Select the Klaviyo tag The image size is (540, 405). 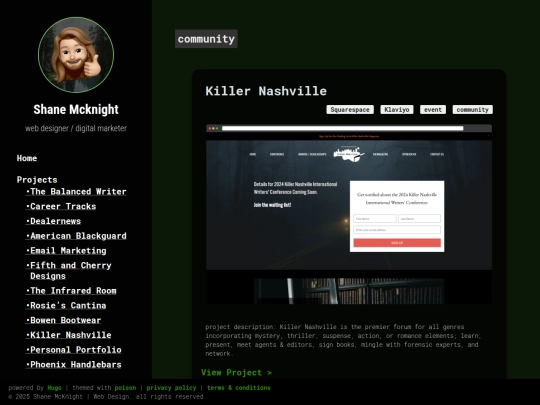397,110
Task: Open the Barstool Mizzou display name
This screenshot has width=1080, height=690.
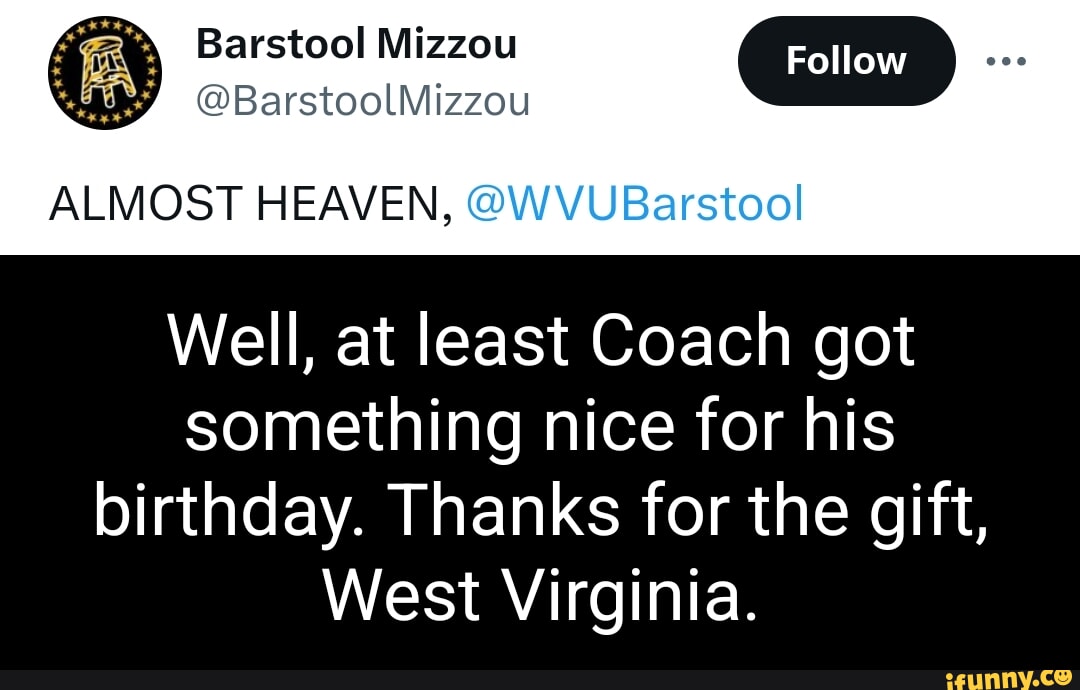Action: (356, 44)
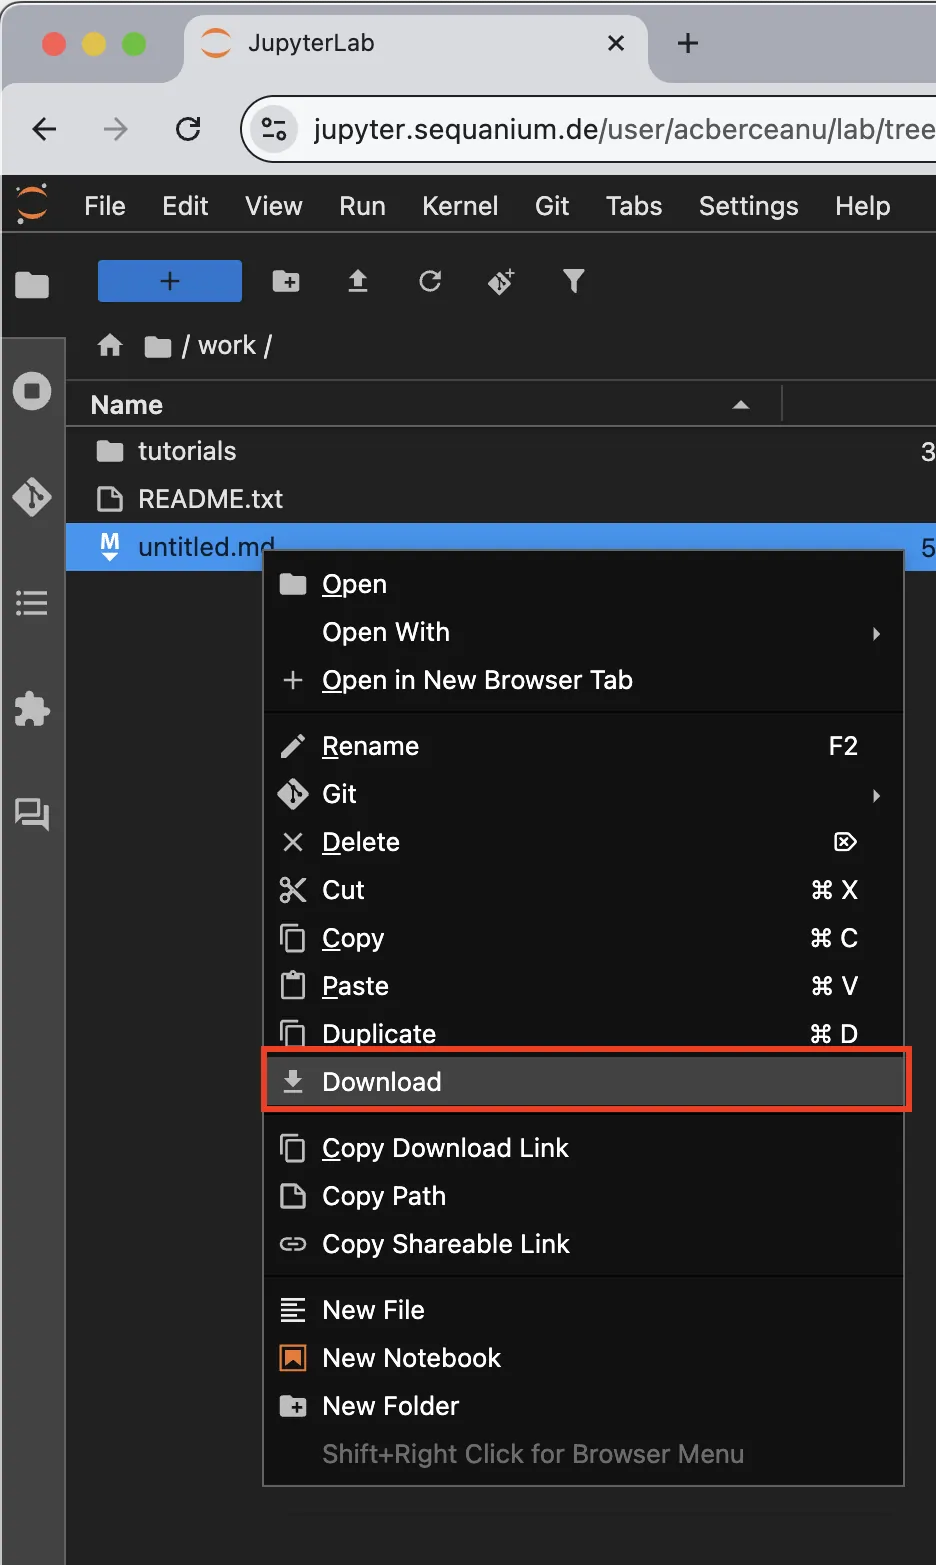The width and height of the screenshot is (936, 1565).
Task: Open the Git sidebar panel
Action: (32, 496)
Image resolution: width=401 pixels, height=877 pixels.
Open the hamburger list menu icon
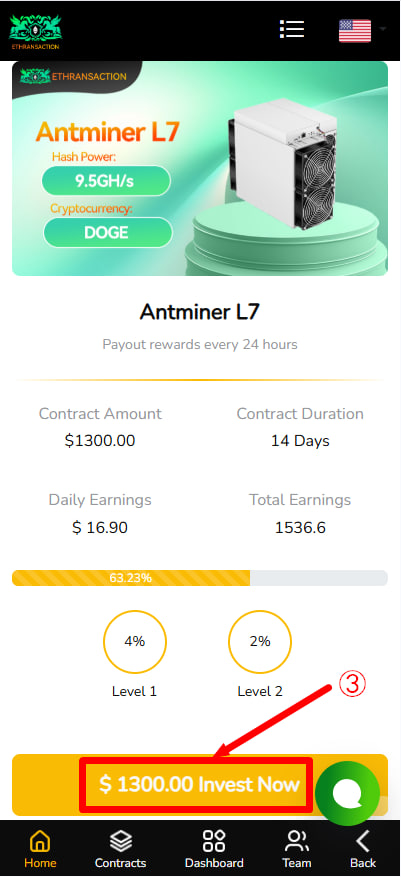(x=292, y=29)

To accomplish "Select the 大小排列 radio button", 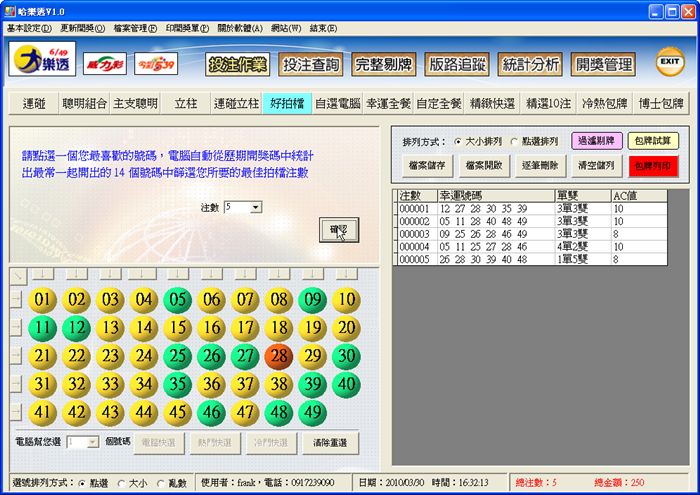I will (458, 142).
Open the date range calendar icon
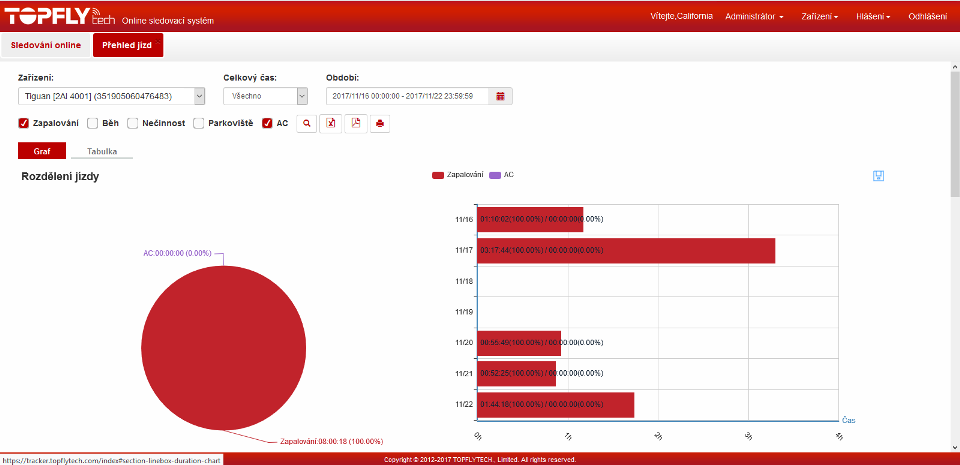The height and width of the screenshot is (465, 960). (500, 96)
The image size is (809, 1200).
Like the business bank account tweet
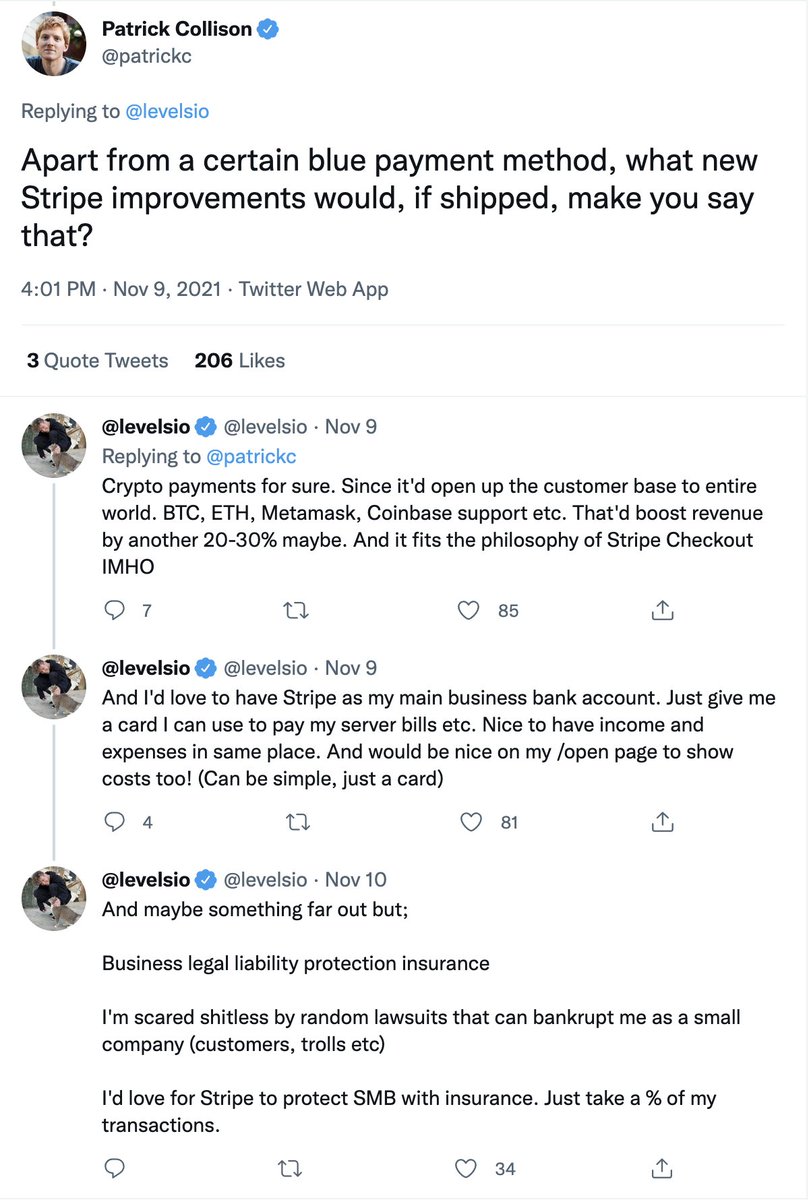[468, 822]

________________________

● Exercise details:
Please retype exactly the lines from the line containing "The image size is (809, 1200)." through the final line of the records above, inclusive, leaving out any pictures.

● Written reply:
The image size is (809, 1200).
Like the business bank account tweet
[468, 822]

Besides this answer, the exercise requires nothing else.